For the past 20 years, I have been engaged in applying multi-criteria decision analysis to this problem, in organisations large and small, in both private and public sectors, on problems ranging from establishing corporate strategy, to prioritising R&D projects, to allocating local authority budgets, to managing buildings and estates, even to designing ships.  The approach makes it possible for an organisation to evaluate its current position and see how much additional value it could obtain from the same resource, or from less or more.  Recent research shows that the approach identifies value improvements of 30%, on average, simply by reallocating the existing resource.   In several cases, with large corporations, these increases amounted to more than $1 billion in expected (probability weighted) net present value!
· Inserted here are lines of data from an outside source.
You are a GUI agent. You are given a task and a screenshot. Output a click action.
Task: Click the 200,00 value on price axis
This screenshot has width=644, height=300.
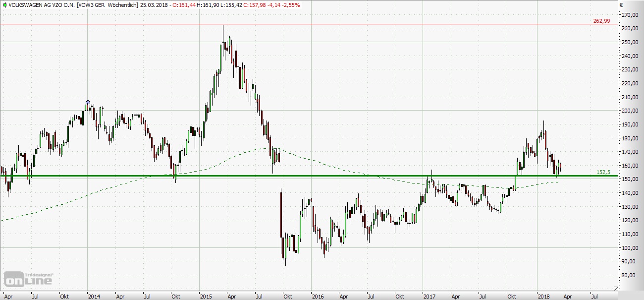(x=630, y=111)
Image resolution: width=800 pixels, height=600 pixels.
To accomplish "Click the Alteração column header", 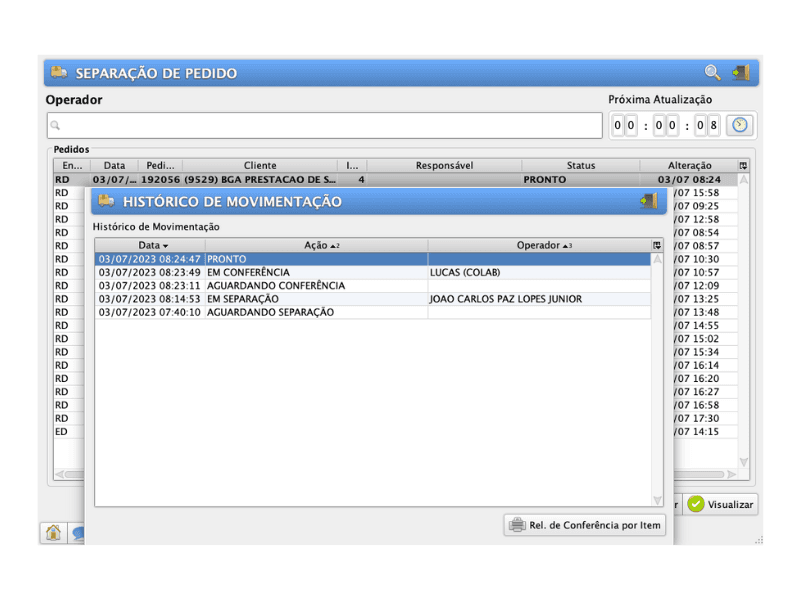I will pyautogui.click(x=688, y=165).
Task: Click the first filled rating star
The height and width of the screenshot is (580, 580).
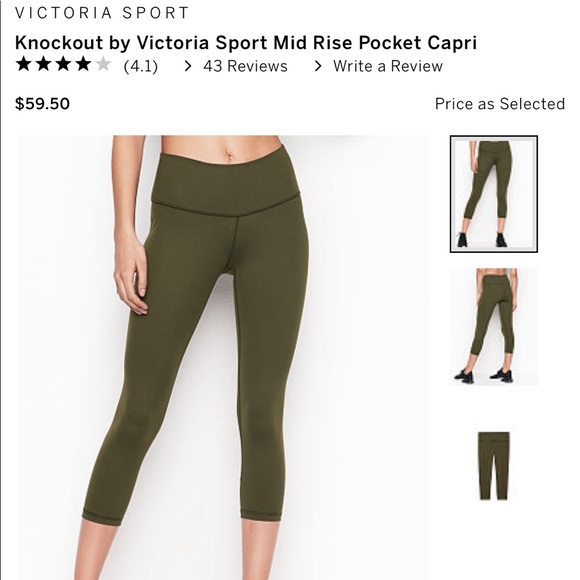Action: pyautogui.click(x=24, y=64)
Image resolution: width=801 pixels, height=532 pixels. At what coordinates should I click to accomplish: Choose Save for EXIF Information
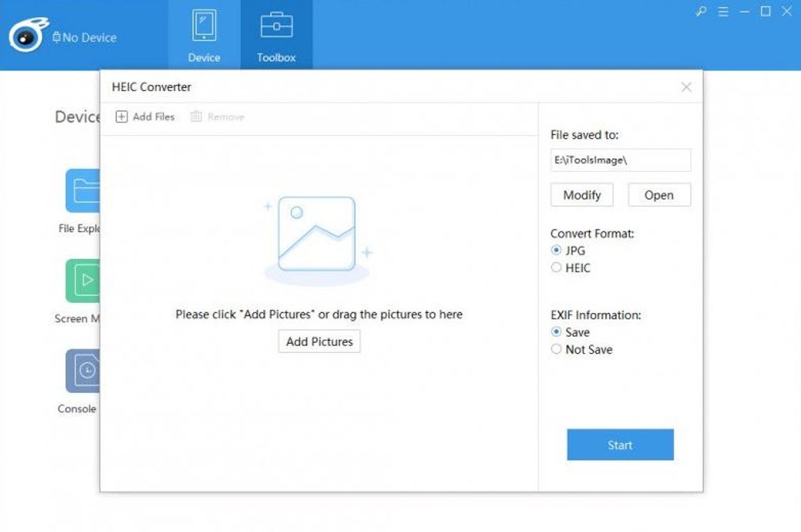click(557, 332)
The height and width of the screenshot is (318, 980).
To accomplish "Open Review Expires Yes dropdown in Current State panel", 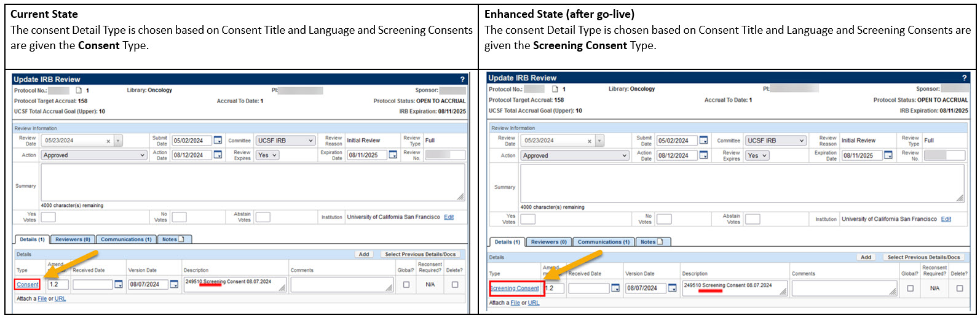I will click(268, 155).
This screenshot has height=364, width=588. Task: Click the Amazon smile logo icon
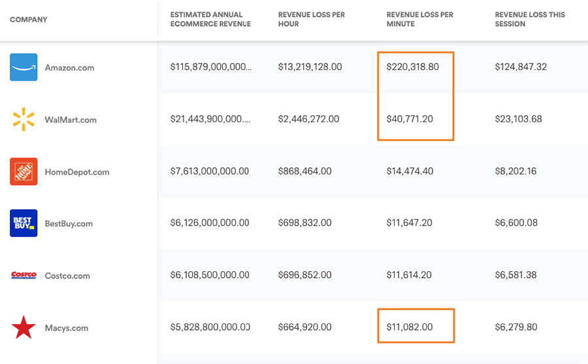(24, 67)
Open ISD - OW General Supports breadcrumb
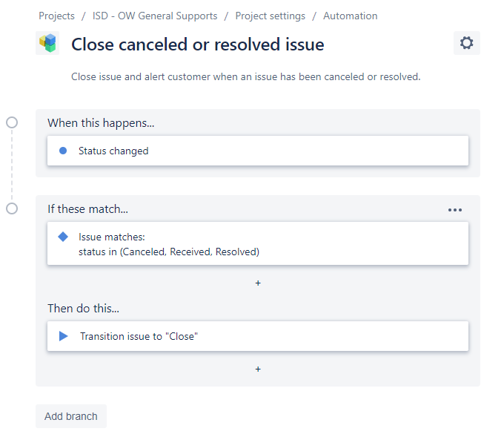 pos(155,16)
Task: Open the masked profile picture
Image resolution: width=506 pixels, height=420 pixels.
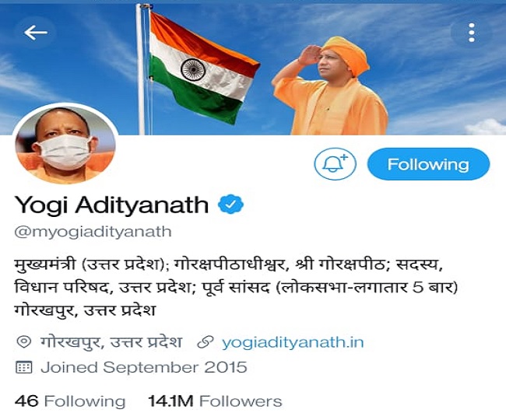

So, how is it done?  By working with groups of key players and using multi-criteria decision analysis (MCDA), a combination that is both social and technical.  The social process has been described before in this newsletter: decision conferencing, which is a facilitated work group.  The technical element, MCDA, is implemented with the help of the Equity computer software.
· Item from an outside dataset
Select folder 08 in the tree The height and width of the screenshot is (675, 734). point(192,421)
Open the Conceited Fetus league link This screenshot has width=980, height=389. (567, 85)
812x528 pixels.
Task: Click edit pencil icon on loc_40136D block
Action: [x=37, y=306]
The original version of Equity, known as Design, was invented back in the late 1970s at Decisions and Designs, Inc., a small consulting company outside Washington, D.C., that specialised in working on government contracts.  In the early 1980s, the Decision Analysis Unit at the London School of Economics acquired rights to the software, which is now in its third version, released this year as Equity 3.  So I am presenting here a tool that has been developed in the heat of application for a great many years, and considerably modified in response to suggestions from users throughout the world.  Its unique strength is its ability to integrate decision making across different areas of an organisation, creating a portfolio of decisions that creates more value for money than can be achieved by separate, ‘silo’ decisions.
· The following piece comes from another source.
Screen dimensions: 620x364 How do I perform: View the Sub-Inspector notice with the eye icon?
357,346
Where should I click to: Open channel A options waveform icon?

 How does Equity work?  That is most easily described by showing a case study.   It’s simple, but it really happened.  I was facilitating a decision conference for a multi-national subsidiary that had been told by its head office it was spending too much money advertising a particular product; call it a women’s shampoo, to disguise the real product.  The managing director of the subsidiary argued that this was a new type of product for which it was necessary to create the market, so the TV advertising was necessary.  His argument fell on deaf ears, and he didn’t know what to do, but agreed to look at possible ways forward in a two-day decision conference.  Several alternatives were explored on the first day, leading to his realisation that resources were possibly not appropriately allocated between distribution, promotion and advertising.

We began the second day by creating a small model of possible strategies within each of those three functions, including the current strategy.  The basic structure of the resulting Equity model is shown here.

The three areas, distribution, promotion and advertising are represented by the columns, while the strategic options for each of the areas are shown in the white cells.

 

 

 

Discussions on the previous day had identified the key objectives for this product: to grow the market and the Company’s share of it, to attain and maintain leadership and to be profitable in the short and long run.  A couple of hours were spent with the group evaluating and appraising the options against those criteria.  Here is the result for the distribution strategies:

 

 

 

 

 

 Costs were obtained by first asking for the budget associated with the current strategy; it was 9.5 million yen.  I then asked how much additional resource would be needed to make a significant difference to the current strategy.  The distribution manager said he could do the current job better and faster with an additional 2 million yen.  I asked if he could make good use of even more resource, and he added that with another 2 million yen he could provide full nationwide coverage.  I also asked what he would do if he suffered a 2 million yen cut to his current budget, and he replied that he would reduce distribution, though he was currently sufficiently constrained that the impact would be serious.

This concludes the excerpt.